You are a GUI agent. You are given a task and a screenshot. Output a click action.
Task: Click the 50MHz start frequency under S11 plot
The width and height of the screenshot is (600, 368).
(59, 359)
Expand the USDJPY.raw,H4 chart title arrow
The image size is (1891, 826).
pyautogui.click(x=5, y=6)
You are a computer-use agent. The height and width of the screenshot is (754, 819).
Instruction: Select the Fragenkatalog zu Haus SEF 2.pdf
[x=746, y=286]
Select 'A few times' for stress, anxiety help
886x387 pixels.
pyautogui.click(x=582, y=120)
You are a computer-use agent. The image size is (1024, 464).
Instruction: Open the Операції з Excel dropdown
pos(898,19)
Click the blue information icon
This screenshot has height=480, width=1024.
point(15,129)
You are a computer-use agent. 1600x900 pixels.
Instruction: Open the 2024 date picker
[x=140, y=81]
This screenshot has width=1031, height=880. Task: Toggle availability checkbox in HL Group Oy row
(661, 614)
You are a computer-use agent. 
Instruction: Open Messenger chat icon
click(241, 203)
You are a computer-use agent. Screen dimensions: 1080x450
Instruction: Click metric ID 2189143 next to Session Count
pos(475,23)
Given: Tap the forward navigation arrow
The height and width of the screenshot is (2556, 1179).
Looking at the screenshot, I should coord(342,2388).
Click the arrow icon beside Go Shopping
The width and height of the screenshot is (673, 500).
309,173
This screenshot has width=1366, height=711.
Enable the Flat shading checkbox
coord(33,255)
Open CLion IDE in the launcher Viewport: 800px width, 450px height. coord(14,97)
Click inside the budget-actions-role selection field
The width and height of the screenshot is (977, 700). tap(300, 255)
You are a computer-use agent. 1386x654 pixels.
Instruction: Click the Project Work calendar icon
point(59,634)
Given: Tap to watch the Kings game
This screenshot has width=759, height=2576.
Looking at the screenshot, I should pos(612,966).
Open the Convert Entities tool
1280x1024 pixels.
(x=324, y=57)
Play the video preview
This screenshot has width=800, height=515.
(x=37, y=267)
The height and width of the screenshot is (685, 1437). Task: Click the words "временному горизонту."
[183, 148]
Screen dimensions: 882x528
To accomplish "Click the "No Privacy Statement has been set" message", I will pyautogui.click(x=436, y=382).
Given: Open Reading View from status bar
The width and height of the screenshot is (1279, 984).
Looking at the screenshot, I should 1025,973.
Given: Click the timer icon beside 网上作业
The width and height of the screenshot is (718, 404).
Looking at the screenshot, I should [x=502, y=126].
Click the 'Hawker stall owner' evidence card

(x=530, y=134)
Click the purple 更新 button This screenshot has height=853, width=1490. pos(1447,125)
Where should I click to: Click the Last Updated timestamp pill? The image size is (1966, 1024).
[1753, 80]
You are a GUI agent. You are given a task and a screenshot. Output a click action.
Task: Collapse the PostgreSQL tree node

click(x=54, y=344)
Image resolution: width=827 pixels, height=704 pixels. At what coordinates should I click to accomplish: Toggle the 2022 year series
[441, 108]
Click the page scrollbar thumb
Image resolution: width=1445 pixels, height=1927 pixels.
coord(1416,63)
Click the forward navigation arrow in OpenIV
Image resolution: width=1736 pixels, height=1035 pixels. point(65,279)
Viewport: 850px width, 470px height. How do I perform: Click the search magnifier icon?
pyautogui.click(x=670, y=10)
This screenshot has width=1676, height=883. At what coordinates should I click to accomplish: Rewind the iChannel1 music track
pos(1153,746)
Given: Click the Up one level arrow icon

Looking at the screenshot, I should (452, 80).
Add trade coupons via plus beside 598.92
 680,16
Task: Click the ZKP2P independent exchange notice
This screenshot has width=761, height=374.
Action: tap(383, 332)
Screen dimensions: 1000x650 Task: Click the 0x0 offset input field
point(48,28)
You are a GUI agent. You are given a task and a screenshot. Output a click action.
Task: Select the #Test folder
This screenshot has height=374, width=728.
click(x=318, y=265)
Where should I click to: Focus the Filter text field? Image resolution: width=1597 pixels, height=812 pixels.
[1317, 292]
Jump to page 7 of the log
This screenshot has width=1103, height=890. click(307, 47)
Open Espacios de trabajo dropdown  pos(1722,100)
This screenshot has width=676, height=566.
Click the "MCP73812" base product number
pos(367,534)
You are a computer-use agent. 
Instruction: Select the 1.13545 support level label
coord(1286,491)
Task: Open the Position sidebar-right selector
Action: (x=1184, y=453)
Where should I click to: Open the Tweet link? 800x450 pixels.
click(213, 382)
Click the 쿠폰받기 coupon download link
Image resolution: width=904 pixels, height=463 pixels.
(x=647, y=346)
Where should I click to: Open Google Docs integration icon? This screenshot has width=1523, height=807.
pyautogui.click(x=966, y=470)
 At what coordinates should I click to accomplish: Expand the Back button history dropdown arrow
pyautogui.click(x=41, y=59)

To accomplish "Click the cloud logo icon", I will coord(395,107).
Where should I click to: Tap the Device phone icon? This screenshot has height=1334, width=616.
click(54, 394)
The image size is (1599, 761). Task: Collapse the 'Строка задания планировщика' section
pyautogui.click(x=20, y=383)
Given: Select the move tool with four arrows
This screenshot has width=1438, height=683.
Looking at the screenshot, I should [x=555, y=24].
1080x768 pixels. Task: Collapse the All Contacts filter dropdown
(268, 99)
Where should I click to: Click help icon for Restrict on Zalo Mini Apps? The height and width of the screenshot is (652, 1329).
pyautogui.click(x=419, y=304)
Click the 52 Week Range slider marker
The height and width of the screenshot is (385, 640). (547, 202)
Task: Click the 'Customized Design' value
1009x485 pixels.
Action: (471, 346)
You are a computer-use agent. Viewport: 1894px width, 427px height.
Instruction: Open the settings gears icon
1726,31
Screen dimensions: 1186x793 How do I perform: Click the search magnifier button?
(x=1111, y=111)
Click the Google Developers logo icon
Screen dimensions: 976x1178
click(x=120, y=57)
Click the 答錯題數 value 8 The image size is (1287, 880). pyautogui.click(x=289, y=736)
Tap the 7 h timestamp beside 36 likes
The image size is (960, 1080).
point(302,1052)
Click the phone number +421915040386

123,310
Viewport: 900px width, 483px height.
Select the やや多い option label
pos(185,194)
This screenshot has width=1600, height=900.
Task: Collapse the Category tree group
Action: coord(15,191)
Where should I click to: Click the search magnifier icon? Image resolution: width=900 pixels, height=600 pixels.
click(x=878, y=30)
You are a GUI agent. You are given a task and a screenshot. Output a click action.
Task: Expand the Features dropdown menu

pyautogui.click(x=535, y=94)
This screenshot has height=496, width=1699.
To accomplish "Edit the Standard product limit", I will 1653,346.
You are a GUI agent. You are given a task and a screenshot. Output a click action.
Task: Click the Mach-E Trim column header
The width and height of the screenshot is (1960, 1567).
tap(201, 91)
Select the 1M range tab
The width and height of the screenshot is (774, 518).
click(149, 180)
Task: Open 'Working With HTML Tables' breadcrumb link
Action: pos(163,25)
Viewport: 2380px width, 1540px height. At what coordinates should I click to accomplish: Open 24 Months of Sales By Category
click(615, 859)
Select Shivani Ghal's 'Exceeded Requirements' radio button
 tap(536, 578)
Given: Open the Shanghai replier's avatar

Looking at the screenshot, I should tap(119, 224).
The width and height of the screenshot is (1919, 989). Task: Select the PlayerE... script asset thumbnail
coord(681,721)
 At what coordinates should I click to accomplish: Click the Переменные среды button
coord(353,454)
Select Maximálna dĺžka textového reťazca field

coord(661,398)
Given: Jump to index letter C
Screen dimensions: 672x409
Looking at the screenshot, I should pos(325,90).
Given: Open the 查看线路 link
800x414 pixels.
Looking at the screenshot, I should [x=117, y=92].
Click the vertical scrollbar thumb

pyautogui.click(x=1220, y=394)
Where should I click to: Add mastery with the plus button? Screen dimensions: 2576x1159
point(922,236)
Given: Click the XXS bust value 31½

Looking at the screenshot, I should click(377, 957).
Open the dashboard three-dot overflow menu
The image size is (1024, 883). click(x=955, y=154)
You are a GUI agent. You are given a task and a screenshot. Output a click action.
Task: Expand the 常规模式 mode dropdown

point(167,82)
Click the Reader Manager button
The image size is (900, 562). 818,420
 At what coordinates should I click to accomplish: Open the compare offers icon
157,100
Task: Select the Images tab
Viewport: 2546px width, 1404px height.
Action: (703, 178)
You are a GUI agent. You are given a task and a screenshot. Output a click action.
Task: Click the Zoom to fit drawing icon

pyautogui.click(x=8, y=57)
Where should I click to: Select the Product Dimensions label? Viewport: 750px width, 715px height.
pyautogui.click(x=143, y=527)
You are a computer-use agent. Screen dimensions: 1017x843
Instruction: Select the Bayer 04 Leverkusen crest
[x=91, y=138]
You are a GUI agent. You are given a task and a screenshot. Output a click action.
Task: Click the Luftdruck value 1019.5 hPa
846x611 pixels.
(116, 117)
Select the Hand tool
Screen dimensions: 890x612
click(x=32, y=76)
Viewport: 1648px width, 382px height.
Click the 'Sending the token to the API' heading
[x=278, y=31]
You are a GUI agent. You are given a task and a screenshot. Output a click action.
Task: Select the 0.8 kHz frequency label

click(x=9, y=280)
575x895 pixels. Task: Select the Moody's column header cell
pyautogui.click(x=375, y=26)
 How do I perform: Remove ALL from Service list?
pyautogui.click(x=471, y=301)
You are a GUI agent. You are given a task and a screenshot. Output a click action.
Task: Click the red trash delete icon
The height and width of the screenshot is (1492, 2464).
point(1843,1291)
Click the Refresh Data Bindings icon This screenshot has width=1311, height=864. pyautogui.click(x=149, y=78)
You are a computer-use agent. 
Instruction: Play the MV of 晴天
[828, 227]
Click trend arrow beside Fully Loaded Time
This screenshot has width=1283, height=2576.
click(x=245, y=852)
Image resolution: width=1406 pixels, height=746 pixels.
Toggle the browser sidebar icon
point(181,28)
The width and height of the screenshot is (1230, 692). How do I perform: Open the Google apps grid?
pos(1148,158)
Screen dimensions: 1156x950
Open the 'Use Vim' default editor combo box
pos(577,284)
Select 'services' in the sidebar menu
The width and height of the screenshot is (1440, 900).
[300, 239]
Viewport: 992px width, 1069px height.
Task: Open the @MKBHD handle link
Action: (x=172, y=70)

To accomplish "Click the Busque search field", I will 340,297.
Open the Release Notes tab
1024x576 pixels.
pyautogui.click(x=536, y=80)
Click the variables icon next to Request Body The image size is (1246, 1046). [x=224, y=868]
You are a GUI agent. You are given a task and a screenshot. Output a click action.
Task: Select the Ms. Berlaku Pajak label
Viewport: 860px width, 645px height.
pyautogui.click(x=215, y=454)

§ Required action: After reading the records above, work out how many lines contain "logo" and give that number only.

§ Solved exercise: 2